I grew up on musical theatre. My mother loved shows like Cats and Les Miserables, and though my tastes run a little more towards “quirky,” the passion was ingrained when I was young. I had, and to an extent still have, terrible stage fright, so it was high school before I got involved in theatre myself. After two painful attempts at acting, I made an easy transition into the world of tech. Looking back, that’s when everything started to go wrong.
I was a really good stage manager. That’s not cockiness, it’s confidence in my abilities. But in my particular theatre program, the actors didn’t interact with the crew, and the crew didn’t entirely accept me because I had started as an actor. The beginning of a recipe for disaster. But I was good enough to be accepted to a very choosy university stage management program, and I thought everything would be different. Better. Yeah, I was delusional. Despite being good at it, I never had the mindset to stage manage on a large scale. And as I found myself slipping into the world of sound and lighting design (and an eventual change of major), not only did I not fit in with the actors, I was no longer wanted by the stage managers either. The sound design program was still in its infancy, and I had no one.
To make the situation more difficult, I was discovering that I was unusual in my love of musicals. The other theatre students, both actors and technical, did nothing but make fun of musical theatre. It was viewed as a punishment to receive a musical as an assignment. And though I kept trying to love it, it was getting harder. I started to refuse to admit when I went to see a show, because everyone has their limit of being made fun of, and I had reached mine.

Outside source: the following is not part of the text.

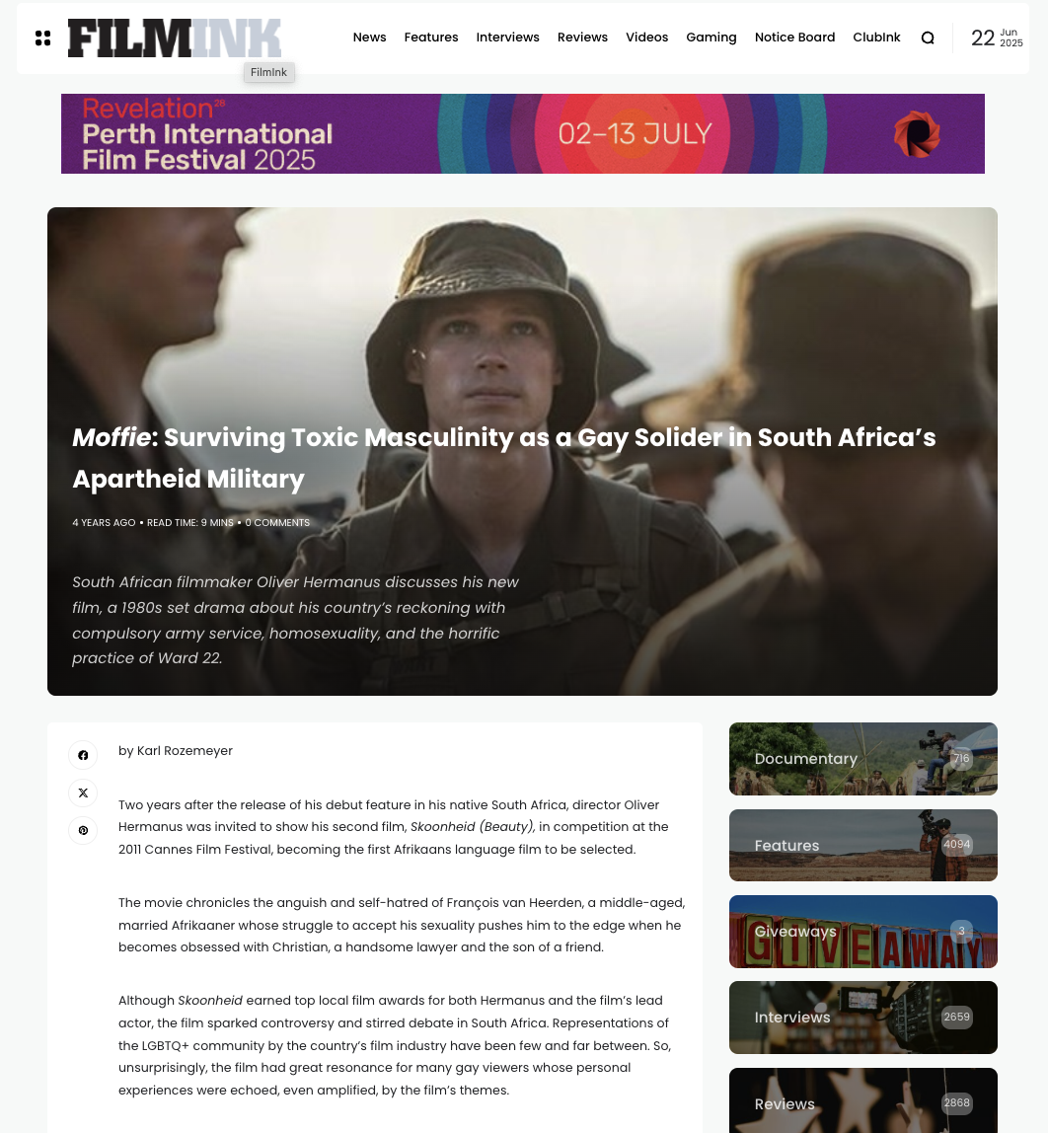Image resolution: width=1048 pixels, height=1133 pixels.
Task: Open Interviews in the top navigation
Action: pyautogui.click(x=508, y=37)
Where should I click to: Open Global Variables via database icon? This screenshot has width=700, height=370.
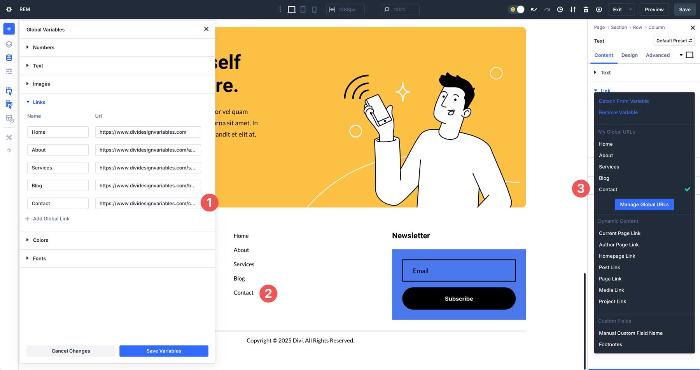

It seemed that no matter what I did, I would never be accepted by the group. Between being an outcast among the only people I had anything in common with and an almost two year streak of miserable performance experiences, by the time I graduated I never wanted to deal with the theatre again. If you had looked up “burnt out” in the dictionary that year, you might have seen me.
So I gave up. I stopped going to shows, and just held on until I graduated at the end of the semester. And that was my last involvement in theatre until June 2011. I had been introduced to a stunningly gorgeous song from Catch Me If You Can a few months before that, and when my best friend and I decided to break my lack of theatre streak, that was the show we chose. This won’t be a review of that show (that’s coming… at some point in the hopefully near future), but Catch Me If You Can reopened the floodgates. In the two and a half months since then, I’ve seen seven shows, including multiple return visits to Catch Me.
So now I’m back to the original question. What changed? The answer: I have no idea. But whatever it was, I’m glad it happened.